**** Passage

This wonderful painting by the 16th century Milanese painter Giuseppe Arcimboldo depicts Autumn wittily personified. In this New York times article the author asks if Arcimboldo was insane – a meaningless question since the tastes of the 16th century aristocracy who commissioned Arcimboldo were of their time and place in history, which is not ours. Moreover collectors and artists alike have often evinced a taste for the bizarre and theatrical. It seems entirely fitting that, according to Wikipedia, the Paladin 1977 edition of Thomas Szasz’s seminal work ‘The Myth of Mental Illness’ bore Arcimboldo’s painting ‘Water’ on the cover. Here it is:
I’ll write of the Four Elements in a later piece, but as part of my celebration of Autumn I’m posting the illustrations and text from the Ladybird publication ‘What to look for in Autumn’, with words by E. L. Grant Watson, and illustrations by C. F. Tunnicliffe that are deeply evocative of a lost time and place.
The book I own was published in 1960 and (though my copy is not the original I enjoyed as a child) by leafing through the pages and taking in Tunnicliffe’s deceptively simple paintings, I am transported back to experience again the wonder and fascination that these books inspired. The books even have a slightly musty smell of old damp, redolent of Autumn itself, just as my lost copies did. Back then, without central heating, everything was slightly damp.
While it is clear that the books are out of print, the copyright belongs to Ladybird books. I acknowledge this and hope that my scans will be allowed to stay online (I emailed Ladybird to ask for permission but received no reply).
Here are the first four spreads of the book:
The ploughed field
There is a sad innocence in the description. Nowadays venturing onto a ploughed field is to invite a prosecution for trespass.
A note too about identifying mushrooms: please go on a course or find someone who has, as there are many species that look superficially similar but differ considerably in toxicity. For identification that is not aimed at consumption, here’s a good site: http://www.first-nature.com/fungi/index.php
The wild harvest
We’re past the blackberries now, though I still have an untouched bottle of cordial that I hope is still drinkable. Nothing evokes late summer/early autumn quite as much as the scent and dark wine-like flavour of blackberries. A shot glass of warm blackberry cordial, served neat, is a truly delicious nightcap that will instantly conjure hot country lanes and the sound of drowsy insects.
The hop pickers
As far as I know this is an activity that has just disappeared. No one goes on hop picking holidays now, though they used to be an institution. Here’s a rather bucolic account and here’s another more socially aware treatment from none other than George Orwell.
The flight of the swallow
I love Tunnicliffe’s lichen covered roof (it looks so hot and dry) and the carefully observed stances of the birds. More of these wonderful illustrations later I hope.

********
**** Data extracts

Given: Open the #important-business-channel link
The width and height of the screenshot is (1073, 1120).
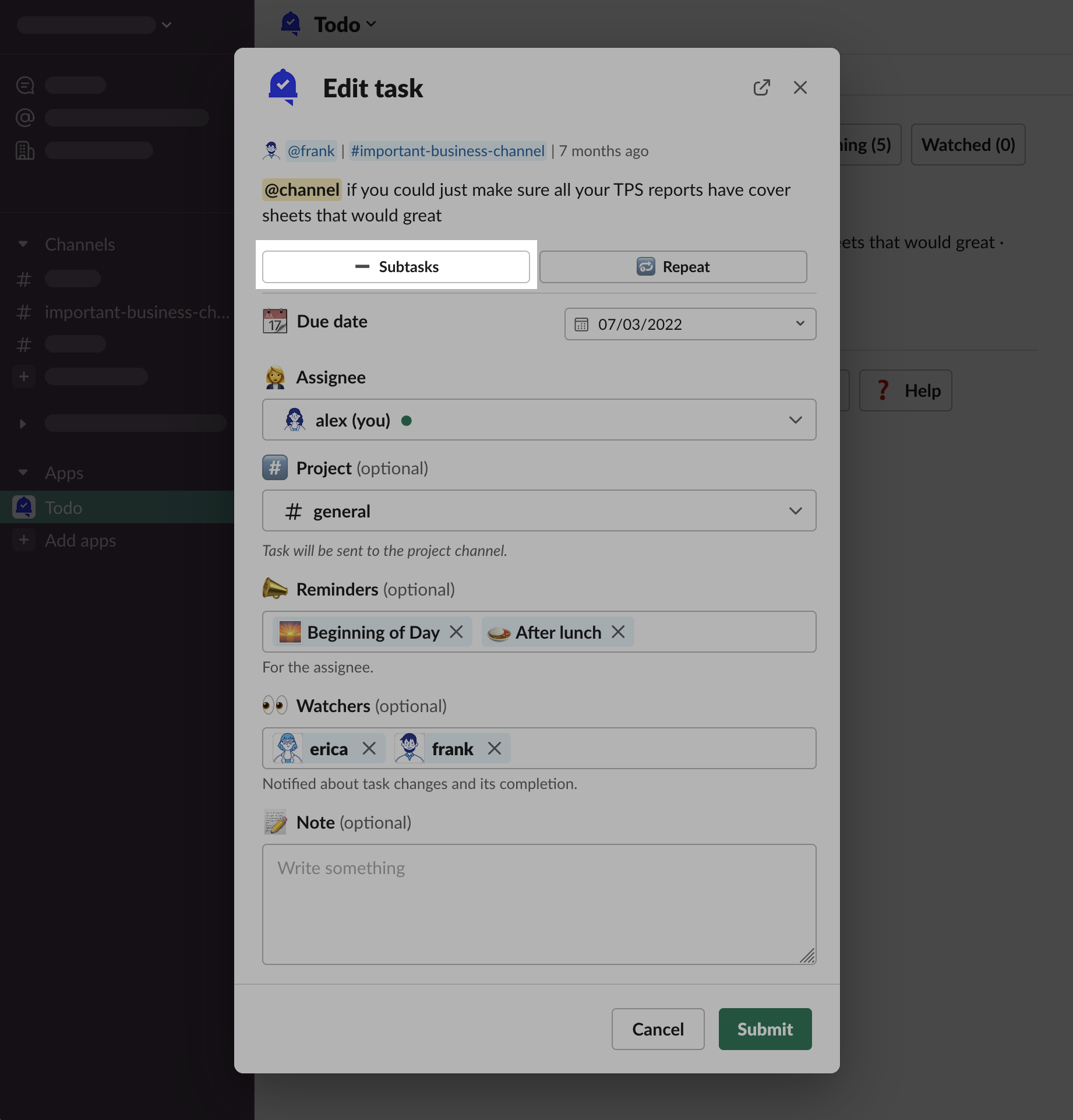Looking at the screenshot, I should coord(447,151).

********
**** Data extracts

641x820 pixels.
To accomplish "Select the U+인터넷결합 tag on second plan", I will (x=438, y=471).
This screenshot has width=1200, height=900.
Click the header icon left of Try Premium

********
**** Data extracts

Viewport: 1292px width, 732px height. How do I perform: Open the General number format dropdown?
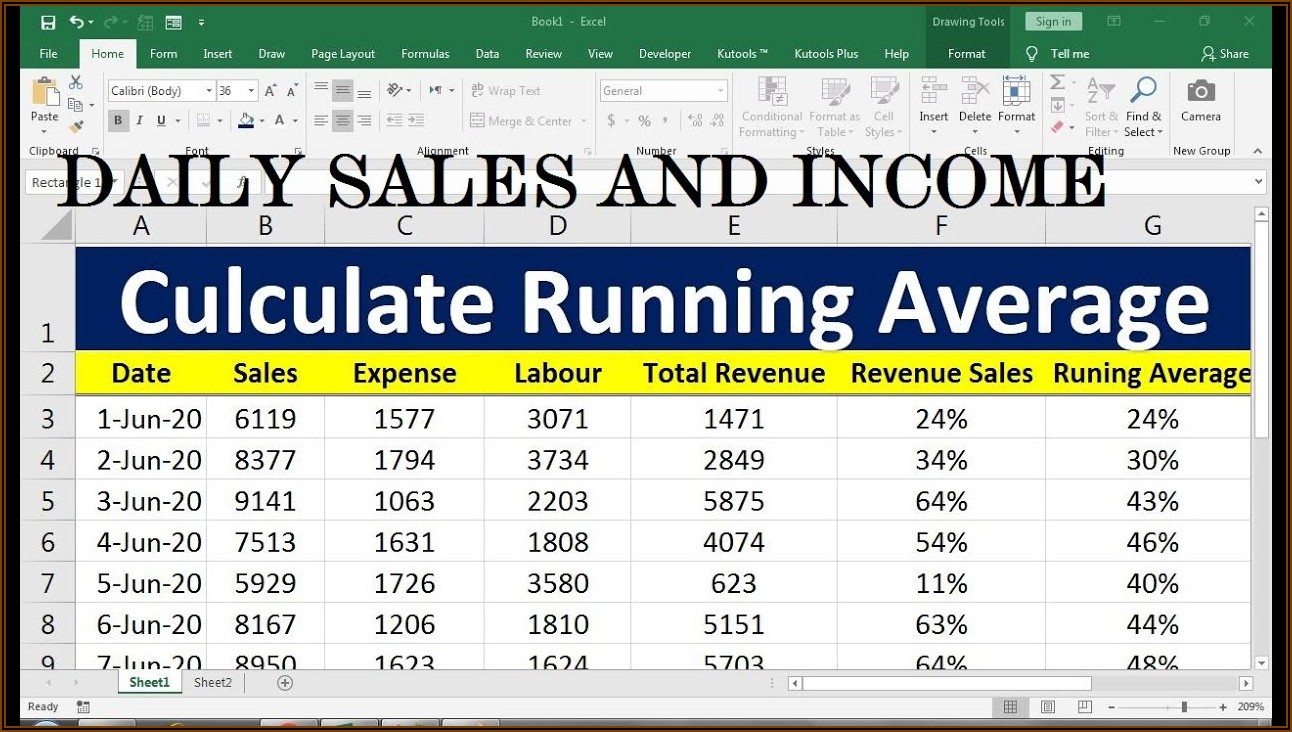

********

- [To do]:
(1) For the passage about the Ladybird Autumn book, decide whether each statement agrees with it, answering yes or no and quoting the words of the passage that settle it: (a) The copy the writer owns was published in 1960. (b) Ladybird gave permission for the scans to be posted. (c) The Paladin 1977 edition of 'The Myth of Mental Illness' had Arcimboldo's painting 'Water' on its cover.
(2) Answer these questions from the passage about the Ladybird Autumn book:
(a) Who wrote the words of 'What to look for in Autumn'?
(b) What does the writer describe as a truly delicious nightcap?
(c) Which writer gave a more socially aware treatment of hop picking?
Answer using only the passage about the Ladybird Autumn book.

- [Results in order]:
(1)
(a) Yes: "The book I own was published in 1960"
(b) No: "I emailed Ladybird to ask for permission but received no reply"
(c) Yes: "bore Arcimboldo’s painting ‘Water’ on the cover"

(2)
(a) E. L. Grant Watson
(b) A shot glass of warm blackberry cordial, served neat
(c) George Orwell